= YOUR TASK =
Wherever the string "photo" occurs in a line of these records, report that line.

= Dataset entries =
- - - -
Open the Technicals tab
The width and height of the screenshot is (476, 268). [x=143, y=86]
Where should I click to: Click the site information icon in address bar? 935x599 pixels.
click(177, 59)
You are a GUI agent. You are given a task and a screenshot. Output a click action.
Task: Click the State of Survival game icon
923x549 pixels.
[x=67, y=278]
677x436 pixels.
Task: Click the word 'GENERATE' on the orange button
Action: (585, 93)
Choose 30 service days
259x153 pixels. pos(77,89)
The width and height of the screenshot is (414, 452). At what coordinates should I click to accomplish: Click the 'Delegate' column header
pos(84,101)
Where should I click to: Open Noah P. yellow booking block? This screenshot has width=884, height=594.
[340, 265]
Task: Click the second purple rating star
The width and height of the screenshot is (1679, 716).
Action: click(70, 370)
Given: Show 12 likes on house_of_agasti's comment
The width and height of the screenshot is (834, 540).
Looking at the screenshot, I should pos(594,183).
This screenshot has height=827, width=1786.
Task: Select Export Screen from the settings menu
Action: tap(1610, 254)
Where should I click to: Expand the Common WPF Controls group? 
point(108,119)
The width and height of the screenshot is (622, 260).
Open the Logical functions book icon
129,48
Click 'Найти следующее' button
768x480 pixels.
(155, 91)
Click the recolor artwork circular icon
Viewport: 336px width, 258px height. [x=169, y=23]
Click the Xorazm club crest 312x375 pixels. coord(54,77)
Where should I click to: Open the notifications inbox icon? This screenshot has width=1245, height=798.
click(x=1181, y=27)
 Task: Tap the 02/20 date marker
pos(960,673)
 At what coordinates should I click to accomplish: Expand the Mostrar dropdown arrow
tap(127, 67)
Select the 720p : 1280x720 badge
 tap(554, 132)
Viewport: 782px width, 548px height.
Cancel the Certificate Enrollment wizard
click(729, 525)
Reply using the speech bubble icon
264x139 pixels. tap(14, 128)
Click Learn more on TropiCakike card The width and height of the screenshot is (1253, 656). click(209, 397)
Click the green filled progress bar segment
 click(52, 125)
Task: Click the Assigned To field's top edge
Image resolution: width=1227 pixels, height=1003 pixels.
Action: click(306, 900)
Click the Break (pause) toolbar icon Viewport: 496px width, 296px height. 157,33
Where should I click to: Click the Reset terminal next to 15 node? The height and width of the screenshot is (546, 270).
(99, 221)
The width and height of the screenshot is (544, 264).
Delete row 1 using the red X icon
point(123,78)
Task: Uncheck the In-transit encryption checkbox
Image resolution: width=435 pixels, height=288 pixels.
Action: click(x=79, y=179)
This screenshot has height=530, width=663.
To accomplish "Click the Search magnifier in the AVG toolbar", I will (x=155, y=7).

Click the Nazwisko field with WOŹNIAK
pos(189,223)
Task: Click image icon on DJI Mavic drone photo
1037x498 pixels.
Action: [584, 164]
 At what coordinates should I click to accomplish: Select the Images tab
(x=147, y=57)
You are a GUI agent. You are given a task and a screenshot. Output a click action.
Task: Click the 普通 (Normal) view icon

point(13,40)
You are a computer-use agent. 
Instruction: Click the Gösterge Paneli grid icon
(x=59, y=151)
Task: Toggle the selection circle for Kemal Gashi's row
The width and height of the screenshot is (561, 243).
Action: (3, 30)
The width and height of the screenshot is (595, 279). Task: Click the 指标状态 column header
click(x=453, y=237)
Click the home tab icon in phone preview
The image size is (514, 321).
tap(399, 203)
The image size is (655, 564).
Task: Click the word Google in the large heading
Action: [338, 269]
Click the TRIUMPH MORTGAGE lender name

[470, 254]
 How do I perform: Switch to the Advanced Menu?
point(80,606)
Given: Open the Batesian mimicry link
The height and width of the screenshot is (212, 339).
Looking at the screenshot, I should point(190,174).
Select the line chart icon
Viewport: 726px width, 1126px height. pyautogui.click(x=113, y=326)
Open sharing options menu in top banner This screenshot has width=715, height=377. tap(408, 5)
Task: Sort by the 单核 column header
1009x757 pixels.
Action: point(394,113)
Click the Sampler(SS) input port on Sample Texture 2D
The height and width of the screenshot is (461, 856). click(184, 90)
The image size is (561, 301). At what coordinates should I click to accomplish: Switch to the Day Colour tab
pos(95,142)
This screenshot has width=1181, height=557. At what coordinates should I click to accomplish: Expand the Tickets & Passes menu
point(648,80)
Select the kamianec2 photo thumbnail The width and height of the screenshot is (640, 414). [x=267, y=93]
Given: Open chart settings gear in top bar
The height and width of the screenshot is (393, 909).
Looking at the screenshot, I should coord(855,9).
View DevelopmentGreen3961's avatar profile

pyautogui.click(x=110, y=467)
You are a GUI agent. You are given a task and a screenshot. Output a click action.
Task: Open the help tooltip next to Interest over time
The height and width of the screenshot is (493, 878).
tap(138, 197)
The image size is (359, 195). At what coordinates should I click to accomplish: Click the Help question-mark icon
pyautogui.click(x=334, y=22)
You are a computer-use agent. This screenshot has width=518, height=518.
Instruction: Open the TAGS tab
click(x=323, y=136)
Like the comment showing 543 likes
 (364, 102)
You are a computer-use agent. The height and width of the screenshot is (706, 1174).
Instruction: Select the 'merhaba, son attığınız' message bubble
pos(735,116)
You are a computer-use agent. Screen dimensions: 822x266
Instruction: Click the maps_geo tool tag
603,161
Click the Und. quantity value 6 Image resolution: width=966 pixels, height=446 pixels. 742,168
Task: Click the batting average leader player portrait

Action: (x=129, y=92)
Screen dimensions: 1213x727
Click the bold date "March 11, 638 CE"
- - - -
= RESPONSE TO THIS TASK =
Task: Click image icon on DJI Mavic drone photo
Select the kamianec2 photo thumbnail The width and height of the screenshot is (640, 414). [x=267, y=93]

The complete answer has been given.